Liquid Chromatography-Mass Spectrometry (LC-MS/MS)
Liquid Chromatography-Mass Spectrometry (LC-MS/MS)
LC-MS/MS analyses were performed on a Dionex Ultimate 3000 RSLCnano UPLC system coupled to a Q-Exactive HF-X mass spectrometer (Thermo Fisher Scientific, Waltham, MA, USA). For each run, 1 µg of peptides was injected and desalted on an Acclaim PepMap100 C18 trap column (3 µm, 100 Å, 75 µm × 2 cm, nanoViper) at 35 °C, then separated on an EASY-spray RSLC C18 analytical column (2 µm, 100 Å, 75 µm × 50 cm) maintained at 60 °C with a flow rate of 300 nL/min.

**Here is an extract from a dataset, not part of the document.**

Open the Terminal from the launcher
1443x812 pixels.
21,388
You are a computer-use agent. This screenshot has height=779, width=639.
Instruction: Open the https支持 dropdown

A non-linear gradient was applied over 60 min: from 2% to 27% buffer B (80% acetonitrile, 0.1% formic acid) in 55 min, then ramped sequentially from 27% to 35% and 35% to 55% buffer B in 2 min each, followed by an increase to 90% buffer B over 1 min.
The mass spectrometry method consisted of a full-cycle DIA (Data-Independent Acquisition) method comprising three MS1 scans and 54 variable-width MS2 scans over a mass range of 370–1460 m/z. MS2 window widths were determined empirically from prior DDA experiments, incorporating a 1 Da overlap.
MS1 acquisition parameters included 120,000 resolution (@200 m/z), AGC target of 3×10^6, and a maximum injection time of 50 ms. MS2 scans were acquired at 30,000 resolution, AGC target of 1×10^6, automatic maximum injection time, and normalized collision energy (NCE) of 28.
Protein Identification and Quantification
Protein Identification and Quantification
Raw mass spectrometry data were analyzed using DIA-NN 2.0 (Academia version) for protein identification and quantification. A predicted spectral library was generated with DIA-NN using a human proteome database (UniProt, accessed 2025-01-29). Library generation parameters allowed for two missed cleavages, fixed modification of carbamidomethylation on cysteine residues, and variable modifications including oxidation of methionine and protein N-terminal acetylation.
Protein identifications were filtered to maintain a 1% false discovery rate (FDR), and Match Between Runs (MBR) was enabled. Cross-run global normalization was applied, and computation was optimized for speed and accuracy.
Differentially abundant proteins between healthy and atretic follicular fluid were determined via paired t-tests, considering paired samples within each patient. Proteins were defined as significantly dysregulated at a p-value threshold of 0.05, with analyses conducted using GraphPad Prism v10.4.2.
Gene Set Enrichment Analysis (GSEA)
Gene Set Enrichment Analysis (GSEA)
A pre-ranked protein list was generated from the paired t-test results. Proteins were ranked based on –log10 transformed p-values, with positive values for proteins enriched in atretic follicles and negative values for those enriched in healthy follicles.
GSEA was performed using the Gene Ontology Biological Processes database (2024 release) and the GSEA software v4.3.2. Enrichment maps were visualized and finalized using Cytoscape v3.10.3.
Data Availability
Data Availability
Mass spectrometry proteomics data are deposited in the ProteomeXchange Consortium via the PRIDE partner repository with dataset identifier PXD063187.